Eran las ocho menos cuarto cuando llegaron a la casa de Fondo de la Legua.

– Espera un poquito -dijo Etchenaik.

– ¿Qué vas a hacer?

– Una corazonada. Vení, ayúdame a buscar acá, en esta tierra removida.

Se metió en el baldío que había junto a la casa y estuvo observando los escombros amontonados junto al paredón. Levantó algunos de los más grandes y los arrojó nuevamente, con fuerza. Después se puso en cuatro patas, a escarbar.

– ¿Qué pensás encontrar?

– Ojalá supiera.

Al golpear a la puerta, un rato después, Etchenaik tenía las uñas llenas de tierra húmeda.

Abrió ella. Cincuenta años, un rostro leve y descolorido. Los kilos de más puestos parejitos, como cuando un chico engorda un muñeco de arena en la playa.

– ¿Qué desean?

– Hablar con usted, señora.

La mujer se retrajo, parpadeó.

– Disculpe, pero mi marido no está. ¿Es por un terreno?

– No me entiende, señora de Brotto. Es con usted la cosa. También con su marido, pero sobre todo con usted. Yo soy Etchenaik.

Si le hubiera dicho que era Frankenstein o el mismísimo San Puta, el efecto no hubiera sido mayor. Fue como si repentinamente se abriera a una puerta a sus espaldas y entrase una ráfaga de aire helado. Se agitó, apretó los labios.

– ¿Y usted qué quiere?

Ya estaba perdida. Otros diez años cayeron sobre sus ojos que alguna vez habían sido hermosos o brillantes al menos.

– Marcial Díaz murió, señora. Asesinado.

Etchenaik lo dijo lentamente, como en las películas, las malas películas en las que se habla despacio, dejando segundos entre palabra y palabra para que se suponga que los personajes son inteligentes o dicen cosas que merecen recordarse.

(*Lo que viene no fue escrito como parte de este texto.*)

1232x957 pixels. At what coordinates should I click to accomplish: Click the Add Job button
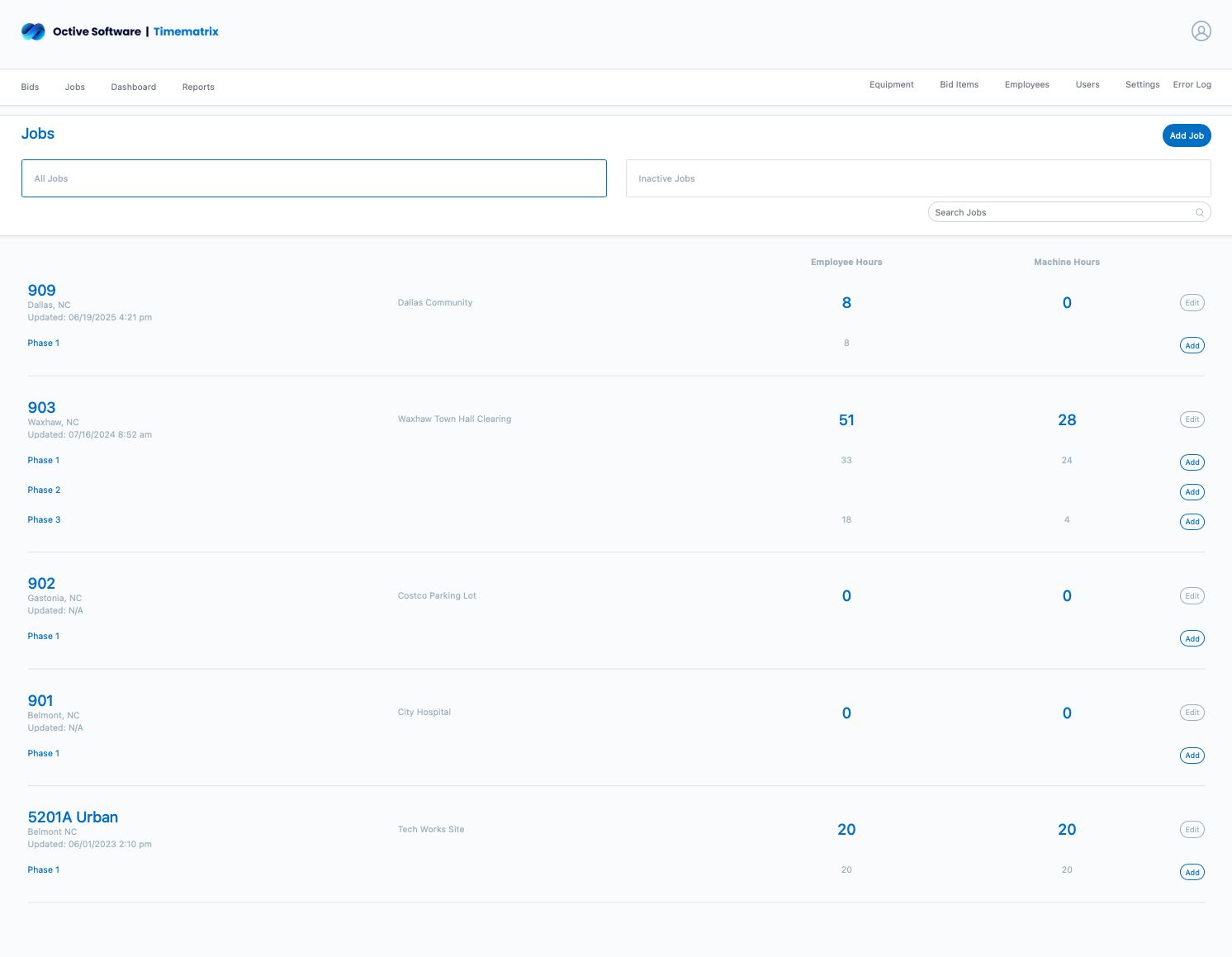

Y en seguida el veterano le mostró las manos. Eso: se las mostró casualmente, en un movimiento aparatoso que justificó con una frase debidamente estúpida.

– No somos nada, señora.

Y ella le clavó la mirada en las uñas.

Y las uñas se le clavaron en las defensas finales, las desgarraron.

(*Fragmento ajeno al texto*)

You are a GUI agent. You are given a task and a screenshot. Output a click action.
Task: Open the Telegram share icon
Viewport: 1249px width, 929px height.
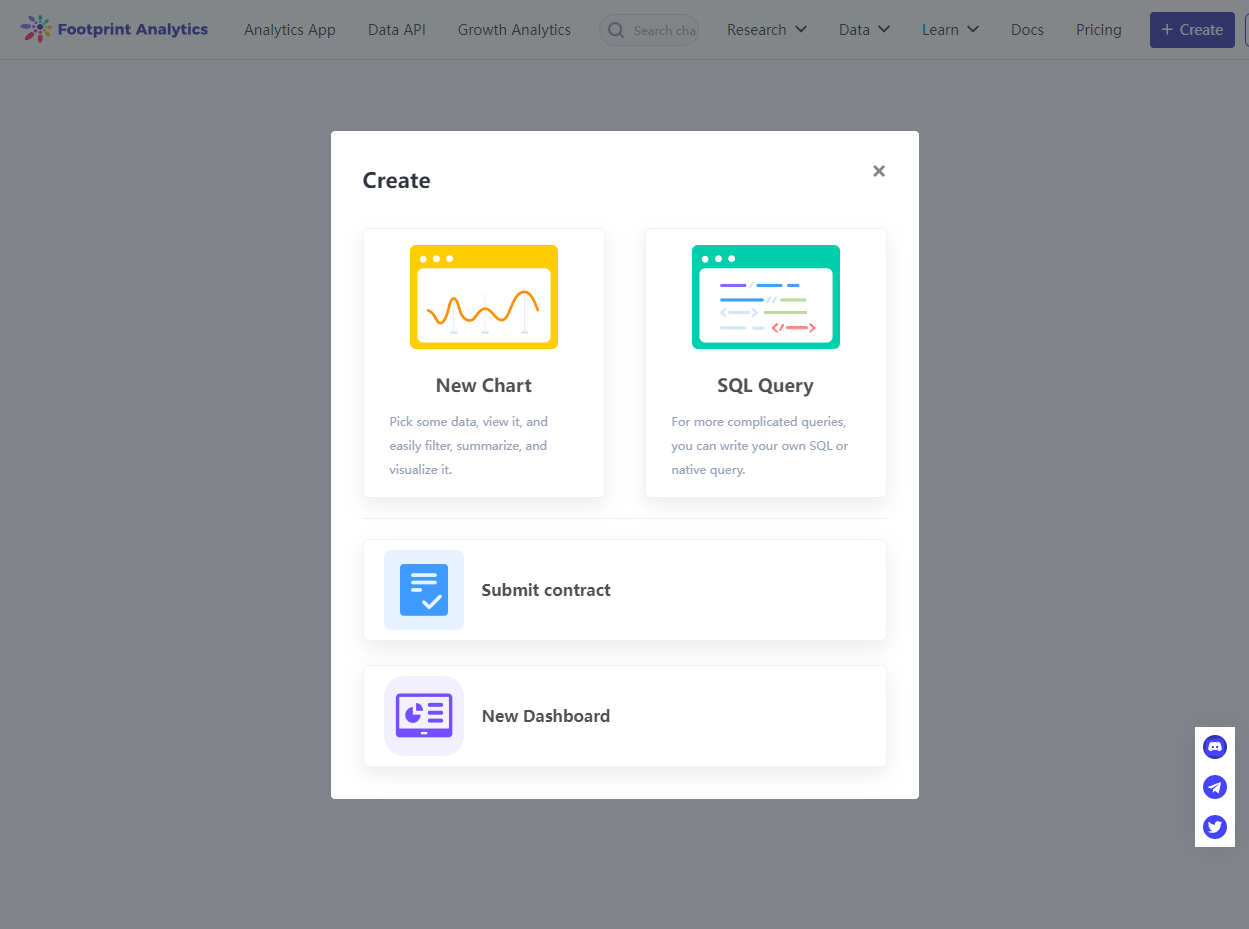point(1214,787)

– Pasen -dijo finalmente derrotada.

48. «Pop – pop»

Ella se hizo a un costado para que pasaran y apenas se repuso:

– En realidad lo siento mucho… Mucho.

Entraron.

El living estaba en penumbras. La mujer encendió la luz de una araña fea, torpemente funcional, y reveló la mesa de planchar, un montón de ropa apilada encima. Había más en una silla. Ella desenchufó la plancha y retiró la frazada que cubría la mesa.